Der Fall William W.* (46) lässt an der Justiz zweifeln: Der Pädophile mit kolumbianischen Wurzeln verging sich seit den 90er-Jahren immer wieder an Kindern. Und kam trotzdem immer wieder auf freien Fuss. Letztes Jahr soll er sich dann an einem Achtjährigen vergriffen haben.
Die Regierung des Kantons Solothurn liess extern abklären, warum der Wiederholungstäter wieder in Freiheit gelangen konnte. Die Resultate wurden am Montag an einer Pressekonferenz öffentlich gemacht. Sie lösen bei einem früheren Opfer von W. Kopfschütteln aus.
Gutes Zeugnis für die Solothurner Behörden
Die Regierung habe von unabhängigen Experten ein «gutes Zeugnis» im Fall William W. bekommen, heisst es in der Zusammenfassung der Staatskanzlei. Ein Persilschein für den Solothurner Justizvorsteher Roland Fürst (CVP) und die Innendepartements-Vorsteherin Susanne Schaffner (SP), die sich an der Pressekonferenz nur selten zu Wort meldeten.
Selina S.* (21) würde dieses «gute Zeugnis» nicht unterschreiben. Die heute 21-Jährige wurde als Kind Opfer von William W. Sie sagt: «Dieser Bericht ist eine Schande!» Selina S. hat jetzt nur noch einen Wunsch: «Dass W. lebenslänglich verwahrt wird. Und wenn nicht, dann ist den Behörden nicht mehr zu helfen.»
Wie konnte der Wiederholungstäter in Freiheit kommen?
Joe Keel, Sekretär des Ostschweizer Strafvollzugskonkordats, hat den Bericht mitverfasst.
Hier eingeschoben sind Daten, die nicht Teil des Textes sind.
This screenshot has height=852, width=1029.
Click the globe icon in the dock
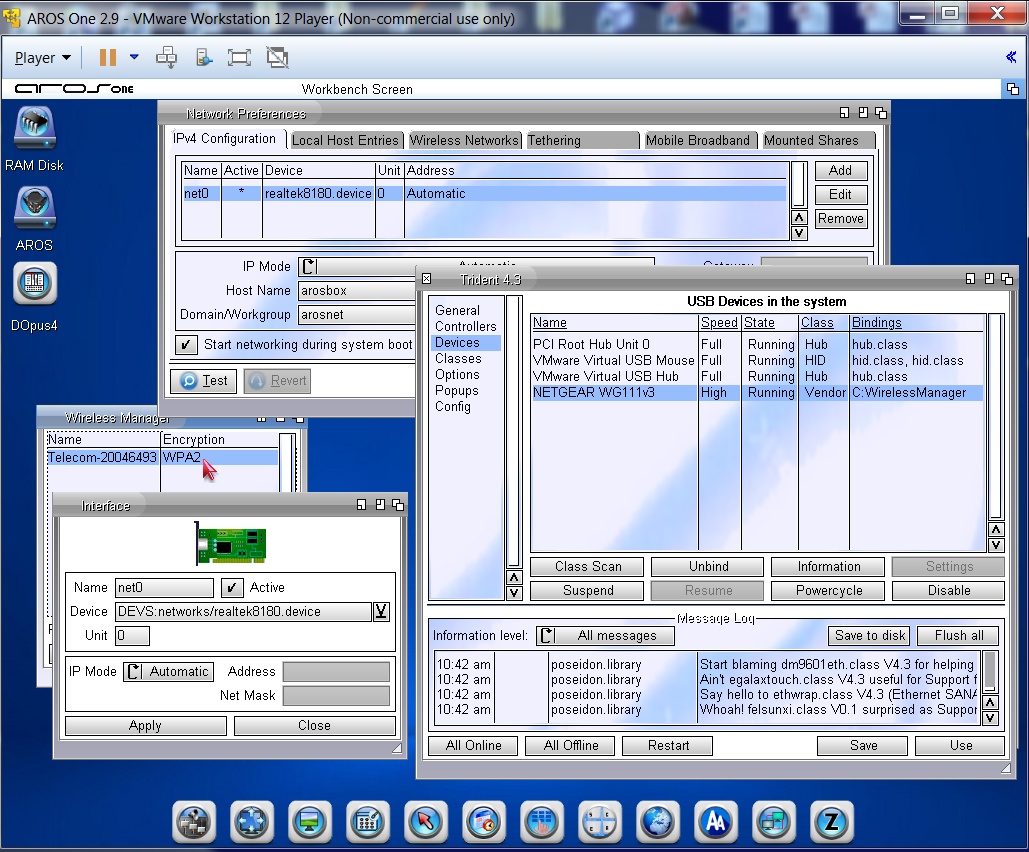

Und muss erklären: Wenn alle ihren Job «gut» erledigten, wie konnte es dann zu einem neuen mutmasslichen Übergriff kommen?
Vor allem im Bundesrecht gebe es Schwachstellen im rechtlichen Rahmen, so Keel. Auch die Aufteilung der Kompetenzen sei nicht gut.
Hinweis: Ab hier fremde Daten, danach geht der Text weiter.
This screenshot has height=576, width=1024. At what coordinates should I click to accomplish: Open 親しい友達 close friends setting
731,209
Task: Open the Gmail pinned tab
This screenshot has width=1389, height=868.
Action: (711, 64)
Konkret: William W. hat das System übertölpelt. Man habe damals entscheiden müssen, ob man eine Verlängerung der stationären Massnahme in einer Anstalt oder die Verwahrung forcieren wolle, beschreibt Keel das Dilemma. Weil W. zu diesem Zeitpunkt Fortschritte zeigte, sei eine Verwahrung nicht haltbar gewesen. Denn nur wer nicht therapierbar ist, darf verwahrt werden.
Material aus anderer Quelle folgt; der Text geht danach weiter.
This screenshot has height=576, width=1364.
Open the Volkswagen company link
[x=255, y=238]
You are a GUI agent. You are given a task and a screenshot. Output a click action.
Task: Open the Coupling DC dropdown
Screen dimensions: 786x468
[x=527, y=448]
«Ja, das ist eine Lücke. Ja, das lässt einen ratlos zurück»
Also habe man auf die Verlängerung der Massnahme gesetzt. Aber weil W. da bereits nicht mehr kooperierte, musste er auf freien Fuss gesetzt werden. Eine Massnahme muss bei Aussichtslosigkeit abgebrochen werden.
Absurd: Weil eine Verwahrung zu diesem Zeitpunkt bereits vom Tisch war, gab es kein Zurück mehr! Es sei also gar nichts anderes möglich gewesen, als W. aus der geschlossenen Anstalt zu entlassen. «Das ist eine Lücke», sagte selbst Experte Keel.
Eine Änderung der Gesetze sei auf Bundesebene bereits angestossen worden. Wann und ob diese in Kraft tritt, ist unklar.